Dr Mariella Villasante : Le passé colonial et les héritages actuels en Mauritanie (2)

Adrar-Info - Première Partie Problèmes conceptuels et de méthode
• Dans le premier chapitre (Villasante a), j’ai analysé le devenir des catégories coloniales de classements collectifs : « les races, les tribus et les ethnies », qui légitimèrent l’esclavage africain d’abord, puis l’expansion coloniale.

J’ai proposé également que le flottement qui caractérise l’emploi des termes « ethnie » et « tribu » dans la production anthropologique française est associé à la persistance des idées coloniales dans les travaux de certains spécialistes.

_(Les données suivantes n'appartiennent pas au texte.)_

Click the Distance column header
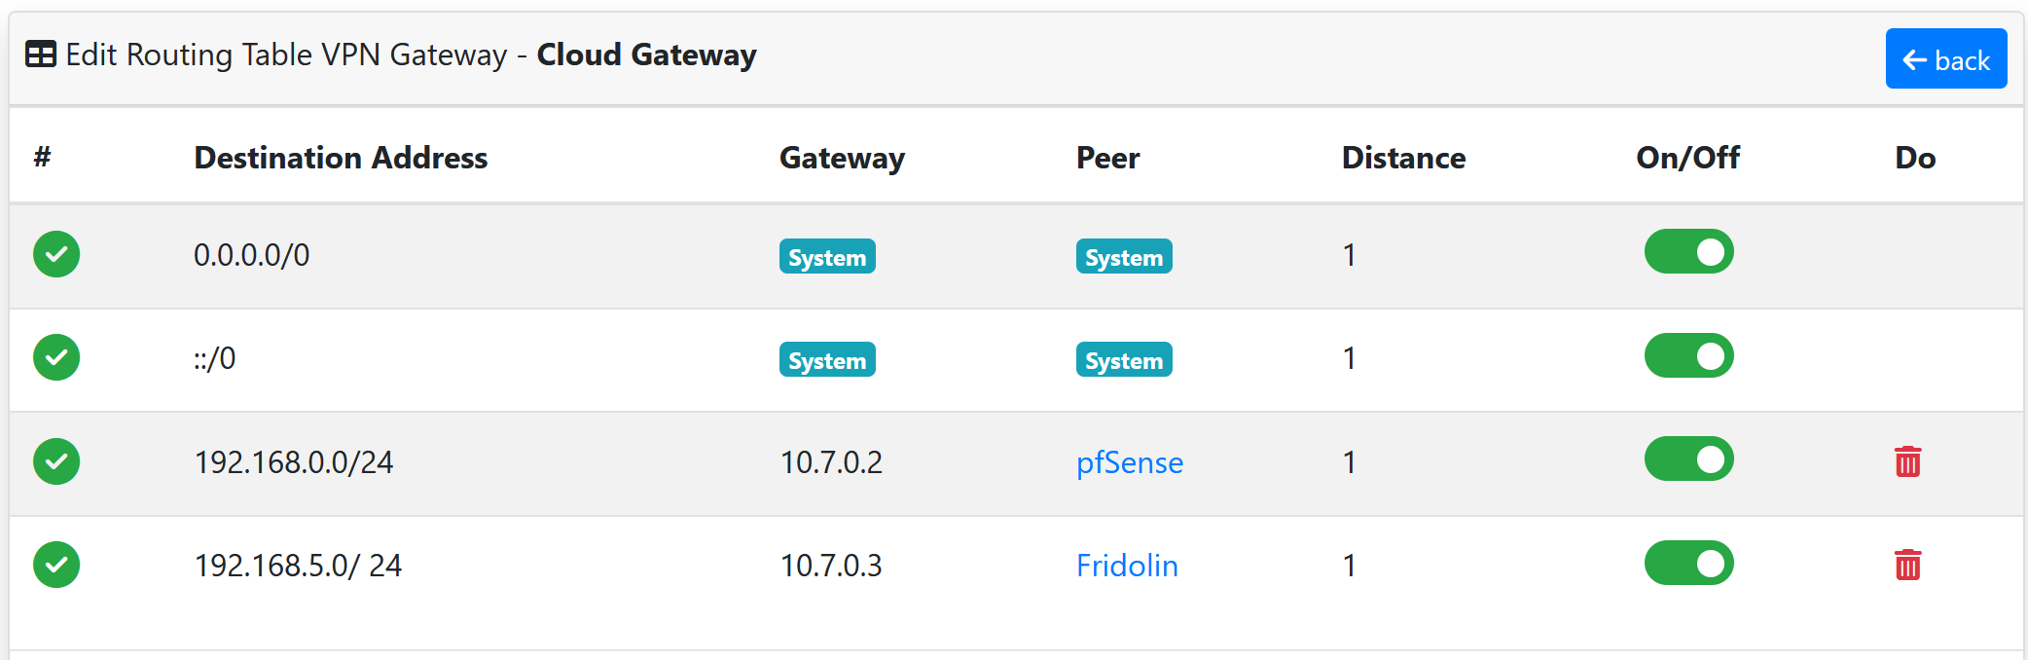 (x=1403, y=158)
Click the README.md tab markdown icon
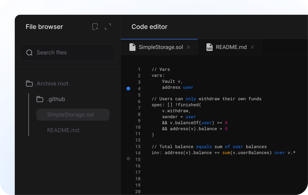The image size is (308, 195). click(210, 47)
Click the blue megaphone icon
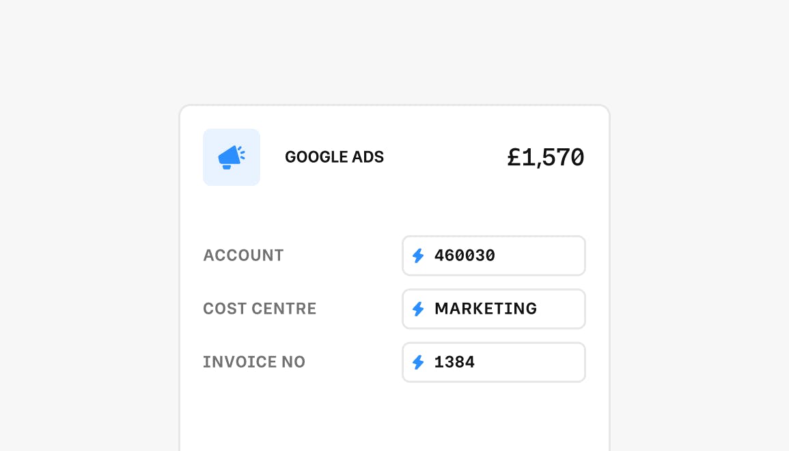The image size is (789, 451). 231,157
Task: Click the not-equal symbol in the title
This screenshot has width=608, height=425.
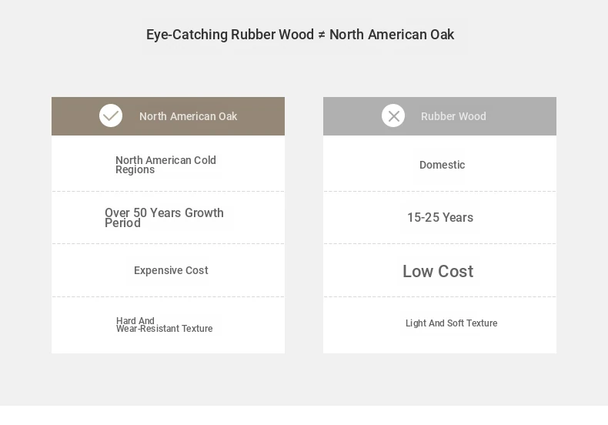Action: 322,35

Après avoir présenté une critique de certains travaux des auteurs « orientalistes », qui reprennent à leur compte les données coloniales, j’ai examiné les héritages des classements coloniaux et leurs manipulations au sein des élites mauritaniennes.

« Dans cet essai, je tenterai d’examiner les implications conceptuelles de ces classements occidentaux, qui se rattachent aux liens sociaux fondés sur les origines communes, en distinguant soigneusement trois niveaux d’occurrence linguistique et sémantique : celui de l’administration coloniale, celui du langage ordinaire (repris par les médias et par les élites politiques africaines) et enfin celui des spécialistes modernes.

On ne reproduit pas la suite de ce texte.